Crescimento Regional: Centro-Oeste Lidera
O Centro-Oeste registrou o maior crescimento mensal entre as regiões, com expansão de 1,7% em janeiro de 2026 em relação a dezembro de 2025, impulsionado pelos robustos rendimentos do agronegócio e pela estabilidade logística. No acumulado de 12 meses, a região avança 5,4%.
| Região | Crescimento Mensal | Crescimento Interanual | Acumulado 12 Meses |
|---|---|---|---|
| Centro-Oeste | +1,7% | +3,9% | +5,4% |
| Norte | +1,1% | +1,2% | +3,0% |
| Sudeste | +1,1% | +1,8% | +1,8% |
| Nordeste | +0,6% | +2,6% | +2,6% |
| Sul | -0,5% | -0,2% | +2,0% |
Entre os estados, o Amazonas liderou com crescimento de 2,5%, seguido por Pará (2,1%) e São Paulo (1,8%).

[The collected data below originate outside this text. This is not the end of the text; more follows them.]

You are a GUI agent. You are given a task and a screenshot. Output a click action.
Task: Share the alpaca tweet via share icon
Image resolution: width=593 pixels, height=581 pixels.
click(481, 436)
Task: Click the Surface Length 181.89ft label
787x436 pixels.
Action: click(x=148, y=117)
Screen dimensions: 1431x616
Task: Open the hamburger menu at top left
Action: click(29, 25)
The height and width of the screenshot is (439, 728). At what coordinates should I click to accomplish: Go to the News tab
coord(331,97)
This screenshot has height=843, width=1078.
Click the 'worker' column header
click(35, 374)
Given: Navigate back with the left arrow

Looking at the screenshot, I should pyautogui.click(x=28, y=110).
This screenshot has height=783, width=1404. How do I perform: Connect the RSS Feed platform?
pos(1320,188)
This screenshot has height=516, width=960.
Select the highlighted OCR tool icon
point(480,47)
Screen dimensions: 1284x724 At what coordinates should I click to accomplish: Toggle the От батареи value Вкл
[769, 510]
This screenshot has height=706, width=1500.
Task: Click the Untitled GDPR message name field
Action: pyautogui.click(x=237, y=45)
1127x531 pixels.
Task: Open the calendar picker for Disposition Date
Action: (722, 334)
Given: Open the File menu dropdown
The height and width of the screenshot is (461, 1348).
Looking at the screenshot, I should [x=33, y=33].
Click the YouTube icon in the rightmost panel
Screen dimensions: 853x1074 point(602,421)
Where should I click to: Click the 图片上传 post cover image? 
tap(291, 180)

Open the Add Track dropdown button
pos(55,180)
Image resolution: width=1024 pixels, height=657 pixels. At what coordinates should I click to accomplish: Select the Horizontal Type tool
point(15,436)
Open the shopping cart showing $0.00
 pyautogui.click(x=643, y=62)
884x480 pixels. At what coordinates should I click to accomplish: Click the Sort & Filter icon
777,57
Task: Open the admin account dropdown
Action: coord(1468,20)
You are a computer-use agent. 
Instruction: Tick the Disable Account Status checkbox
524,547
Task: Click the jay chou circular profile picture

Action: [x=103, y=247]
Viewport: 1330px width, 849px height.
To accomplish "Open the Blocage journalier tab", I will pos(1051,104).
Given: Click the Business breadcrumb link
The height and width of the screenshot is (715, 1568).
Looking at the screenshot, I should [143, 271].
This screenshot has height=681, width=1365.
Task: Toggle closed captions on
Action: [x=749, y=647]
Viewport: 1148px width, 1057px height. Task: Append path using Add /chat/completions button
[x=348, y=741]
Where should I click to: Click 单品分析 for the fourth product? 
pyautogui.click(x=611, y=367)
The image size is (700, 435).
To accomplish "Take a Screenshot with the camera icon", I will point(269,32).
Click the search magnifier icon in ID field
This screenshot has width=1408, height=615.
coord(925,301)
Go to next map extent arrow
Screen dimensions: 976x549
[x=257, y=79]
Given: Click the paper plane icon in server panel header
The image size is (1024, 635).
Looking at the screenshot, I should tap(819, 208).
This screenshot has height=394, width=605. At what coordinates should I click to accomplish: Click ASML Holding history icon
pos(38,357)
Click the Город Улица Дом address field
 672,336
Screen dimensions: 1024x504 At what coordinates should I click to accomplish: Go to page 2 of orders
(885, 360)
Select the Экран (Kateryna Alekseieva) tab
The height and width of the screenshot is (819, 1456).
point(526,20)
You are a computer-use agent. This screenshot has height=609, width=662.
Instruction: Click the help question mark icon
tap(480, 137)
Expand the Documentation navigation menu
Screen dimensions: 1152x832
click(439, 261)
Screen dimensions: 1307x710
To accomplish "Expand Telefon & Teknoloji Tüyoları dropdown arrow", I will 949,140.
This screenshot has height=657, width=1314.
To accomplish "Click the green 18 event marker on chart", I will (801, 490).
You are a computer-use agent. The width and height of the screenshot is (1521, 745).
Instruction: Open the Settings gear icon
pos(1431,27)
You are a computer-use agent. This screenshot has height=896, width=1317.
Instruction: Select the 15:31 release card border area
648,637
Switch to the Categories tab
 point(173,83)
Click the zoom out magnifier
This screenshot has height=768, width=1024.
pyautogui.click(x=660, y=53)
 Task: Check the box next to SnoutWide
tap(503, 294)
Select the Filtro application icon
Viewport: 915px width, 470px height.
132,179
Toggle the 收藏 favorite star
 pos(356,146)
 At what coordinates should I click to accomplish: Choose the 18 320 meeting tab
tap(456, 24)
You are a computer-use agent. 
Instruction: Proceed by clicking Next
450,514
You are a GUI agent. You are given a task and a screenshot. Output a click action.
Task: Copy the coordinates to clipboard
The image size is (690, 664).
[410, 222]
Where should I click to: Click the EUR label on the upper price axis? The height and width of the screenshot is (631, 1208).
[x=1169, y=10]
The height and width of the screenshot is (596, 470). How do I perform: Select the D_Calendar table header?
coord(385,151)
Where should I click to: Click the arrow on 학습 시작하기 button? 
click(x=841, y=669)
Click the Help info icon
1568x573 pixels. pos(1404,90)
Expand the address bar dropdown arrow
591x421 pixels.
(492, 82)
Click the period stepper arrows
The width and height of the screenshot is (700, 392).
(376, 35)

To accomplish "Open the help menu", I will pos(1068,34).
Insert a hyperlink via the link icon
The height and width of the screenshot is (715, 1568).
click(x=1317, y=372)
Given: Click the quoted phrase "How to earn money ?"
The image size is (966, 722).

A região Sul foi a única a contrair, impactada por gargalos climáticos em Santa Catarina (-0,9%) e Rio Grande do Sul (-0,1%).
A Selic e o Dilema do Banco Central
O Comitê de Política Monetária (Copom) cortou a taxa Selic para 14,75% ao ano na reunião anterior, mas emitiu avisos explícitos sobre o elevado grau de incerteza global gerado pela escalada do conflito no Oriente Médio. O Brasil mantém uma das segundas maiores taxas reais de juros do planeta — configuração que atrai capital especulativo estrangeiro, mas encarece o crédito doméstico.
"Os próximos passos do Banco Central estão explicitamente condicionados aos efeitos do preço do petróleo na inflação local." — Ata do Copom, março de 2026
Consumo: Recuperação Desigual
Dados da Mastercard SpendingPulse indicam que o varejo nacional iniciou 2026 com expansão de 3,4%, liderada pelo Nordeste (5,9%). O crescimento, porém, é concentrado em bens discricionários e de luxo, sugerindo recuperação econômica desigual focada nas classes média e alta.
Política Fiscal: Bloqueio e Estímulo Simultâneos
A equipe econômica do Ministério da Fazenda, sob o comando de Fernando Haddad, realizou um delicado ato de reequilíbrio: decretou bloqueio contingencial preventivo de R$ 1,6 bilhão do orçamento federal de 2026 para cumprir o arcabouço fiscal, mas simultaneamente sancionou R$ 15 bilhões em fundos de assistência para setores produtivos afetados pelo conflito no Oriente Médio. O governo manteve a projeção de crescimento do PIB para 2025 em 2,3%.